As discussed in Jesse Chan's answer, low order methods may actually have lower magnitude errors in some cases. However, I would be skeptical of the accuracy of either method in that case and suggest that you simply need higher resolution.

I tried to replicate your results, but I found that higher order finite differences were actually more accurate (based on RMS error) even in this example. Were you using one sided differences? Here's my matlab script if you want to mess with it.

clear

y = @(x) exp(-32*(x-5).^2);
dydx = @(x) -(64*(x-5)).*y(x);

x=linspace(0,10,50);

%first order (one sided) difference
x1 = x(1:end-1);
dy1 = (y(x(2:end))-y(x(1:end-1)))/diff(x(1:2));

%second order centered difference
x2 = x(2:end-1);
dy2 = (y(x(3:end))-y(x(1:end-2)))/(2*diff(x(1:2)));

%fourth order centered difference
x3 = x(3:end-2);
dy3 = (-y(x(5:end))+8*y(x(4:end-1))-8*y(x(2:end-3))+y(x(1:end-4)))/(12*diff(x(1:2)));

xRef = linspace(0,10,1e5);
dyRef = dydx(xRef);

figure(1)
clf
hold on
plot( xRef, dyRef, 'k' )
plot( x1, dy1,'o')
plot( x2, dy2,'x' )
plot( x3, dy3,'^' )
legend('Analytical','First order','Second order','Fourth order')
title('Computed derivative values')

figure(2)
clf
hold on
plot( x1, abs(dy1-dydx(x1)),'o')
plot( x2, abs(dy2-dydx(x2)),'x' )
plot( x2, abs(dy2-dydx(x2)),'^' )
legend('First order','Second order','Fourth order')
title('Error in the derivative computation')

% rms errors:
sqrt( sum((dy1-dydx(x1)).^2 ) / numel(x1) ) %first order
sqrt( sum((dy2-dydx(x2)).^2 ) / numel(x2) ) %second order
sqrt( sum((dy3-dydx(x3)).^2 ) / numel(x3) ) %fourth order

Please note that this is a slightly different situation than that in the related question. That question was about ODE solvers (Euler and RK). The reason I edited your answer there was to highlight the fact that this case is not typical and that in almost all cases where RK4 is stable it will outperform Euler for a given step size. The ODE analogue to your example here is a stiff ODE where you are not in the stability region of explicit solvers. As I said there, if your ODE solver is unstable all bets are off as far as accuracy (just as all the finite difference methods give poor results on a coarse grid here).

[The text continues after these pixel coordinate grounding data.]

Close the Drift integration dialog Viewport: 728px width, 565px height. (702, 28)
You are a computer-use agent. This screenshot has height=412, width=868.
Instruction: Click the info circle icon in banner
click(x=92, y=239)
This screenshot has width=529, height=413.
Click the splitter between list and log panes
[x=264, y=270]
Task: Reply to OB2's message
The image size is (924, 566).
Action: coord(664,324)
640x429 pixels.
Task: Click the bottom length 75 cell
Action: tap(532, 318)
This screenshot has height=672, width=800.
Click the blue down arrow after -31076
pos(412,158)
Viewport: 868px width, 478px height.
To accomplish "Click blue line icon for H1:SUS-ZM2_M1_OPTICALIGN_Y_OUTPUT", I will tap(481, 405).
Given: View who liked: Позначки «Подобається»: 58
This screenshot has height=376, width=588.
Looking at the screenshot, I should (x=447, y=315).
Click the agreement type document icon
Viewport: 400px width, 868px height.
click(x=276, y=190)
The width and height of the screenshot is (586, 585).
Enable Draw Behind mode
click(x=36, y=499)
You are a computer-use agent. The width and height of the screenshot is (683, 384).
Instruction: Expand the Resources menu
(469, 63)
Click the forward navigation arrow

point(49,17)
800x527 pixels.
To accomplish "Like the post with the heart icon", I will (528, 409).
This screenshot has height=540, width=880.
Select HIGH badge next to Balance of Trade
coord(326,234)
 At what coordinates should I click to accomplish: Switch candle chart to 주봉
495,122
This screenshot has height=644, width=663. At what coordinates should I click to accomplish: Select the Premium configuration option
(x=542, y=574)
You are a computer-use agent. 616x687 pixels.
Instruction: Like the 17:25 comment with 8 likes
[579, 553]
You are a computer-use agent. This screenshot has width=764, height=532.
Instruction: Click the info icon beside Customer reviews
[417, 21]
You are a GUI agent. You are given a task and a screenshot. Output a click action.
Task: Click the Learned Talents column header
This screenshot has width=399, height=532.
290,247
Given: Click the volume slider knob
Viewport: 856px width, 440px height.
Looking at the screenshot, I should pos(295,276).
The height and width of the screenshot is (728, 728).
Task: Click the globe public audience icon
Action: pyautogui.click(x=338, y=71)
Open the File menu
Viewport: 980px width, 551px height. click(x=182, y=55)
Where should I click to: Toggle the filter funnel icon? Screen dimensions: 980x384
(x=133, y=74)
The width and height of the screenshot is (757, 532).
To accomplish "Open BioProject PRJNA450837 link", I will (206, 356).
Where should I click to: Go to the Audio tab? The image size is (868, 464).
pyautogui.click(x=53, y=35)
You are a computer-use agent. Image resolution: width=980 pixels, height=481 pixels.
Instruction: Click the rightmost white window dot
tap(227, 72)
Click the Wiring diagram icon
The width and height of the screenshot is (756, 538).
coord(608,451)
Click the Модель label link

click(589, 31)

Of course a stable low-order implicit method will typically have less error than an unstable explicit method.

Even though you may have "less error" for course grids with the lower order finite differences, the actual errors in your example are huge. In that case, neither solution should be used and you have no choice but to refine the grid or use a different method entirely.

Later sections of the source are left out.